Input data:
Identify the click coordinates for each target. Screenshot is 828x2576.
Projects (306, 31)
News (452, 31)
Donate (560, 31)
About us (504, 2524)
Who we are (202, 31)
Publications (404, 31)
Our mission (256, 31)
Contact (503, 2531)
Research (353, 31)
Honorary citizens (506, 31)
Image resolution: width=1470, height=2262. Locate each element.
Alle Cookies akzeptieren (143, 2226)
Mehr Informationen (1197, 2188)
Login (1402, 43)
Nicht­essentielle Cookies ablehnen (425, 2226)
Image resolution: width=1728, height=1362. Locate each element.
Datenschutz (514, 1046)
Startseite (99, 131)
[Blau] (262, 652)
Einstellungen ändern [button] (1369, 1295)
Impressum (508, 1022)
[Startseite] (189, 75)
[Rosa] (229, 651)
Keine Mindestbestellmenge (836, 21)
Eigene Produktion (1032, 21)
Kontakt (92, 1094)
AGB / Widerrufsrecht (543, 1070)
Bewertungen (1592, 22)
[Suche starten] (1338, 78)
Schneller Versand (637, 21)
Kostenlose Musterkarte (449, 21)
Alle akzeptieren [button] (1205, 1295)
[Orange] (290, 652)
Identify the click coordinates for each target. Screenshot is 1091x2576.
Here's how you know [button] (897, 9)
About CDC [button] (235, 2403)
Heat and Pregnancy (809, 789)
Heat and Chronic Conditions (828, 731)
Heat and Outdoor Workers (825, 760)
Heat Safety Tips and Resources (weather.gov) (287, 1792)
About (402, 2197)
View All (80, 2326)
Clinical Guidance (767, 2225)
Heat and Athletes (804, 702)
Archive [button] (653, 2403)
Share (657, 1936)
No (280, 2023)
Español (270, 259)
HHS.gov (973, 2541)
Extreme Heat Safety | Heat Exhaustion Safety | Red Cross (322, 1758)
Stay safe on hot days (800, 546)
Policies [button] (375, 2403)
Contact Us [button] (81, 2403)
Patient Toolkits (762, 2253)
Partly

Your goal: Write out, from the lines above, only those from the line with "[Rosa] (229, 651)" to the line with "Heat and Pregnancy (809, 789)", exactly as given, including the first and the last.

Task solution:
[Rosa] (229, 651)
Keine Mindestbestellmenge (836, 21)
Eigene Produktion (1032, 21)
Kontakt (92, 1094)
AGB / Widerrufsrecht (543, 1070)
Bewertungen (1592, 22)
[Suche starten] (1338, 78)
Schneller Versand (637, 21)
Kostenlose Musterkarte (449, 21)
Alle akzeptieren [button] (1205, 1295)
[Orange] (290, 652)
Identify the click coordinates for each target. Screenshot is 1091x2576.
Here's how you know [button] (897, 9)
About CDC [button] (235, 2403)
Heat and Pregnancy (809, 789)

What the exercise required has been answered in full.